In the 1820s, the advent of steam engines lead to a new method of transportation: the railroad. The British had already made great use of the rail, but business interests in the United Provinces were divided by it. Canal owners and shipping magnate swore that the railroad would destroy the economy by putting out of business dozens of canals and hundreds of captains. A fight for the future of the railroad broke out in the Staaten-General as canal interests lobby against the laying of railroad tracks. Most shipping companies were against the rail and saw it as a threat, save one. The VOC saw the railroad as an opportunity.
The new VOC was not about to make the same mistakes as its predecessor, and Maarten Minuit decided the company should diversify. He had a great deal of clout with the Board of Holders, despite his attempts to convince them to re-enter the cinnamon trade. In 1835, due to persuading by Minuit, the VOC took out a loan (so large that the entire company was put up as collateral) and bought into the railroad industry, acquiring the Amsterdam-Hague line, as well as other small tracks connecting to it. By 1837, the line was extended to Bruges and in 1838, to Arnhem.
The rail proved to be more than a passing fad and rather profitable at that. By 1840, the loan had been repaid in full, and the VOC continued to lay track across the United Provinces. It did weaken the canals, and put a few shipping companies out of business, some the VOC purchased on the cheap. The railroad proved to be a far more profitable way to ship things within the United Provinces than did ships themselves. By 1843, the VOC Rail operations were the largest railroad in the United Provinces, with hundreds of kilometers of track lain.

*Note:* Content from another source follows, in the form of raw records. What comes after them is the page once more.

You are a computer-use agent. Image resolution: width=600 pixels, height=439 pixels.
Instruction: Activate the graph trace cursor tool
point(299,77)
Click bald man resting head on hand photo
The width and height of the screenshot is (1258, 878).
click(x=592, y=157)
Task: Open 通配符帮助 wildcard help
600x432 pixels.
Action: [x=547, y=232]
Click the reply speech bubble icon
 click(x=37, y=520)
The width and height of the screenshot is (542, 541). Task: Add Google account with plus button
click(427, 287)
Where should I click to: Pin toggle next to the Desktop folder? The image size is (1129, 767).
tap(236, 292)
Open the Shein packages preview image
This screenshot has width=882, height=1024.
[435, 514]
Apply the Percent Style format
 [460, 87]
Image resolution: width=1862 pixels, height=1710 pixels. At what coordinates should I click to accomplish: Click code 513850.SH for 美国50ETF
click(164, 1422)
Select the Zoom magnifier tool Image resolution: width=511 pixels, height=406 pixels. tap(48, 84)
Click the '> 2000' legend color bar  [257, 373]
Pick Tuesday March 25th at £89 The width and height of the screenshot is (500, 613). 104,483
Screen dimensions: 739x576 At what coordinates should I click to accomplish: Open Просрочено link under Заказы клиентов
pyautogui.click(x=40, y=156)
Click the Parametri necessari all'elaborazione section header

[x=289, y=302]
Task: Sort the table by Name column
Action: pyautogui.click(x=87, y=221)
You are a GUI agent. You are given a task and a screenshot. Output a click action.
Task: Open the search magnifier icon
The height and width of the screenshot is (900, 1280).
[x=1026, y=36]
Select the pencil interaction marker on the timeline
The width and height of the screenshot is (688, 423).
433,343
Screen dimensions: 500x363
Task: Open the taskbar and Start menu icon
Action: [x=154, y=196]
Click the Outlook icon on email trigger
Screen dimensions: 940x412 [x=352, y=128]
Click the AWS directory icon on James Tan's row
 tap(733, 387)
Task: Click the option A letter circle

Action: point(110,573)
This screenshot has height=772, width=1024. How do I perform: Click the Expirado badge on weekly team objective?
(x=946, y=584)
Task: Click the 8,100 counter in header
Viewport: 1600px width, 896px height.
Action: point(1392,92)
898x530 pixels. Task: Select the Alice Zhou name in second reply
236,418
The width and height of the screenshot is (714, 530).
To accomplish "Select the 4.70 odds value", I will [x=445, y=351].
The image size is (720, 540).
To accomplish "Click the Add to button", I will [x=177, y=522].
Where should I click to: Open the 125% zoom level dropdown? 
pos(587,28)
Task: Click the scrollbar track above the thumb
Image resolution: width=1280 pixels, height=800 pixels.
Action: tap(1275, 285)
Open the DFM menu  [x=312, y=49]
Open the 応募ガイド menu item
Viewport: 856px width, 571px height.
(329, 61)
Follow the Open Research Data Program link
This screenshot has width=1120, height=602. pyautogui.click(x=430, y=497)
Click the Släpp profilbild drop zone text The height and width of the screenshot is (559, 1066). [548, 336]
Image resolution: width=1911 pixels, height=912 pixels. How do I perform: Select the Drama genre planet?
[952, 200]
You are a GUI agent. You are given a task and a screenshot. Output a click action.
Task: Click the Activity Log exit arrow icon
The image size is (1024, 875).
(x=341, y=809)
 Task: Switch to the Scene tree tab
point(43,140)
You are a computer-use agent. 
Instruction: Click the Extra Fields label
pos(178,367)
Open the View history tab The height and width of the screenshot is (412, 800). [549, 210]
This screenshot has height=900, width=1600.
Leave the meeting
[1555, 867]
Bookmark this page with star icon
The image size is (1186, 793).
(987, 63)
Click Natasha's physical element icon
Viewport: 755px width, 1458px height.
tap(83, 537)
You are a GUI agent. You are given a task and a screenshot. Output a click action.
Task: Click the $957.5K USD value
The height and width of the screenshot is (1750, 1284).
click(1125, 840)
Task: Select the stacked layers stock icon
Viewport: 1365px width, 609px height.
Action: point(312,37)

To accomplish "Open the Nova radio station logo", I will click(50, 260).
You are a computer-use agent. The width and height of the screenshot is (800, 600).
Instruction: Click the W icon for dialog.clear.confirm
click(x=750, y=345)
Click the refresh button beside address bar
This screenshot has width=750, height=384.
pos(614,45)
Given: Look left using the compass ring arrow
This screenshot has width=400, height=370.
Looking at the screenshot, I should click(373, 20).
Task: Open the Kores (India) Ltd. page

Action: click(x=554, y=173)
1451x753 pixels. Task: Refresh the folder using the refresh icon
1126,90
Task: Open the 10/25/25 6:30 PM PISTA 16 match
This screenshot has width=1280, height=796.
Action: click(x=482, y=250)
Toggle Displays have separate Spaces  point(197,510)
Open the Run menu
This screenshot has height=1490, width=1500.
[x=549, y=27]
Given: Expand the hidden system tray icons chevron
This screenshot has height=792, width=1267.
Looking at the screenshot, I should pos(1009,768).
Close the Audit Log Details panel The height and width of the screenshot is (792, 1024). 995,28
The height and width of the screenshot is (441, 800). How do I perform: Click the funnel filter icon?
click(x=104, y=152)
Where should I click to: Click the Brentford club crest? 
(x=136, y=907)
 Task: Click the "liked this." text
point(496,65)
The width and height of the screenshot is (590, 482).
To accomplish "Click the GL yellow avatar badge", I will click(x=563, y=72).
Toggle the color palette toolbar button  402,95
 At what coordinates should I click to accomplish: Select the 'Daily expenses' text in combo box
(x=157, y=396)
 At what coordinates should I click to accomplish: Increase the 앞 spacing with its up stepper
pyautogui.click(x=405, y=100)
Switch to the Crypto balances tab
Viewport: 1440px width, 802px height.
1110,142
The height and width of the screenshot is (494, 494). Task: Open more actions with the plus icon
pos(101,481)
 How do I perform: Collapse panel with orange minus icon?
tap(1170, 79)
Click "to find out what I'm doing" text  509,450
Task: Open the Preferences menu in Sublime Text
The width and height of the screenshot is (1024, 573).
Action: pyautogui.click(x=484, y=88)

In that same year, the first tracks of the VOC Rail were lain in Brazil. Brazil was a massively larger state than the United Provinces, and railroads would be the future of Brazilian commerce and the key to developing parts far from the coast nor accessible by rivers. Brazilians, once crowded along the coastline, soon spread out to new lands in the interior. These newly available lands also drove immigration from Europe, bringing millions of people to Brazil over the next fifty years. By 1850, thousands of kilometers of VOC track were lain not only in the United Province sand Brazil, but colonies such as southern Africa, Ceylon and even India. The rail venture was a gamble, but not only did it succeed, but it also put the VOC back on the Amsterdam Stock Exchange, with the company being took public in 1849, causing new investors to sink millions of guilders of capital into the company.